8:30pm EST Began to setup my equipment. Although the eclipse wouldn't start until 9:30 or so, I wanted to give my scopes a chance to cool down to reduce air turbulence within the tubes.  I had to shovel the snow off the deck before setting up.  I brought out both my 90mm ETX90 and my 8" Celestron Dobsonian so I could contrast the difference in view in a small vs. large aperture scope. I also intended to use a pair of 8X50 binoculars for a wider field of view. The binoculars belonged to my father-in-law and were made in Russia probably about 40-50 years ago. Quality like this is unavailable except at very high prices these days. As luck would have it, the battery for the focuser on the ETX90 was dead and I didn't have a handy replacement.
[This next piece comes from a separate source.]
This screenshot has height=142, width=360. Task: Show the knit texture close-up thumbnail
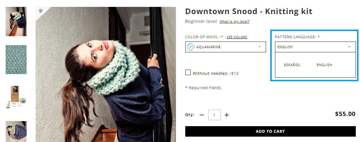click(16, 59)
Looked like it would be the 8", the binoculars and my naked eyes.
9:15pm EST Began to bundle up in warmer clothes (the layered effect undershirt, flannel shirt, wool sweater, coat). Coated and capped and scarved and gloved, I went out on the deck to begin my observations. It was bitter cold and verry windy and I hate the cold so I must really have been committed to this observation. The moon was well up in the sky now and the sky had begun to really clear up nicely. It looked as if the cloud obstructions would be cleared away in time. 
9:30-9:50pm EST At about 9:30, the moon was expected to enter the Earth's penumbra (outer shadow). Some fading should have been possible, however. faintly. Well, either my eyes are not yet trained for this or the cloud cover continued to obscure it, but I was unable to notice any change either by naked eye, binoculars or telescope.
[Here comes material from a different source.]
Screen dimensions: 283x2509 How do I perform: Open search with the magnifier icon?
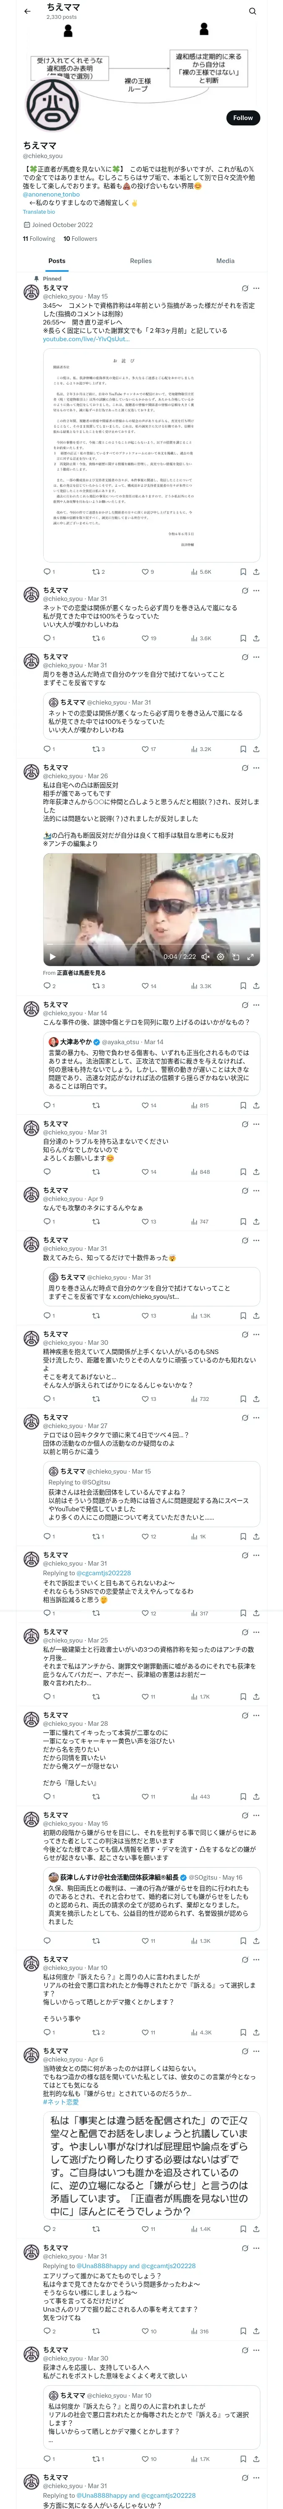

10:05pm EST The moon began to enter the Earth's umbra (inner shadow). There could be no doubt now that the eclipse had begun. With the naked eye, one could see a rough darkening of the northeastern rim of the moon. Through the binoculars, you could distinctly make out the arc of the shadow. Through the telescope you could clearly see the Earth's shadow begin its march across the lunar surface. Cool! 
10:05pm-11:00pm EST I continued to watch the progression of the Earth's shadow across the Moon. At about halfway to totality, the naked eye view of the eclipse could be seen clearly and the darkened area of the Moon's surface started to become rusty in color. During this time, I coaxed Marlis, my wife,  to a back window where the moon was still visible. (She was unwilling to brave the cold). With the binoculars, she could clearly see the shadow even indoors and through the window pane. The best view turned out to be through the binoculars. While you could see the darkening with the naked eye, the binoculars clearly showed the line of the Earth's shadow. The telescopic view was actually less impressive. While you could see the shadow progress across the craters of the moon, the telescope gathers so much light that it appeared like a shadow in day time, faint and transparent.
11:05pm EST The moon was in totality now. It had taken on a deep reddish-orangey brown color and looked eerily more like a gigantic Mars high in the sky than the moon we all know. This was clearly visible to the naked eye now and was only slightly enhanced by the binoculars. Vanessa, my daughter, was surprised to discover that it was still dimly visible rather than totally dark.  Contrary to populat belief, sunlight scattered by the Earth's atmosphere continues to light the moon even during totality. I wish I had the equipment to have photographed this.
11:30-12:00 EST The moon would remain in totality for a while now, so I went inside to warm my tootsies. Unfortunately, I made the mistake of watching TV while my tootsies warmed and nothing is a better somnolent than TV. I quickly began to doze off. Figuring that the retreat of the Earth's shadow would mirror its progression, I packed up my equipment and went to bed.

All in all, I great night for an amateur astronomer. It is amazing how many times this event has been enacted in the skies above me these 50+ years and I never once looked up to see it until last night. We take to much of the beauty of the universe for granted. Look up! The stars shine for us.